Please show every line in the records below that contains the string "height".

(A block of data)
+ + + +
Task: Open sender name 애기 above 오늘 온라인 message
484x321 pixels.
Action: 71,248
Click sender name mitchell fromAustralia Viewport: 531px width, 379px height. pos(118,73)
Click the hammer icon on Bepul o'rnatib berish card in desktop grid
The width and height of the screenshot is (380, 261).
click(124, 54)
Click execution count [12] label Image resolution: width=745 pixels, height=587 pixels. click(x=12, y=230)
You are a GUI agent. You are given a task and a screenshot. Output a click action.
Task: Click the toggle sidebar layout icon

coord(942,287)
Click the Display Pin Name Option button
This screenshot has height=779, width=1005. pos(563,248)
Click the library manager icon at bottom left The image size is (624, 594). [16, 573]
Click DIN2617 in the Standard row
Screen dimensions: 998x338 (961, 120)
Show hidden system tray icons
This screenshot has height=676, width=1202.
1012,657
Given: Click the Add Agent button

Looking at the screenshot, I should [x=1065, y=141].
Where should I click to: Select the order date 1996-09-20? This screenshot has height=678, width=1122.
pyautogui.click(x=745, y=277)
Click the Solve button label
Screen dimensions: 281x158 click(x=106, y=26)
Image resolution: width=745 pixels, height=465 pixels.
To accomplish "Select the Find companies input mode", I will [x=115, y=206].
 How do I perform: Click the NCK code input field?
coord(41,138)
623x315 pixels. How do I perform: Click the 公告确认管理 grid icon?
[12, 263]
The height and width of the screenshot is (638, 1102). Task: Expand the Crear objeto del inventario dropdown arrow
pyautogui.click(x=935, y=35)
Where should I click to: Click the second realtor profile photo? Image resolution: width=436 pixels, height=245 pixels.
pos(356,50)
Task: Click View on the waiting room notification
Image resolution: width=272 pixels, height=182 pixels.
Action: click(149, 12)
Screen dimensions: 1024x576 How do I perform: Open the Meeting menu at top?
+ + + +
• [Written solution]:
Click sender name mitchell fromAustralia Viewport: 531px width, 379px height. pos(118,73)
The width and height of the screenshot is (380, 261).
Click execution count [12] label Image resolution: width=745 pixels, height=587 pixels. click(x=12, y=230)
This screenshot has height=779, width=1005. pos(563,248)
This screenshot has height=676, width=1202.
Where should I click to: Select the order date 1996-09-20? This screenshot has height=678, width=1122.
Image resolution: width=745 pixels, height=465 pixels.
The height and width of the screenshot is (638, 1102). Task: Expand the Crear objeto del inventario dropdown arrow
Where should I click to: Click the second realtor profile photo? Image resolution: width=436 pixels, height=245 pixels.
Image resolution: width=272 pixels, height=182 pixels.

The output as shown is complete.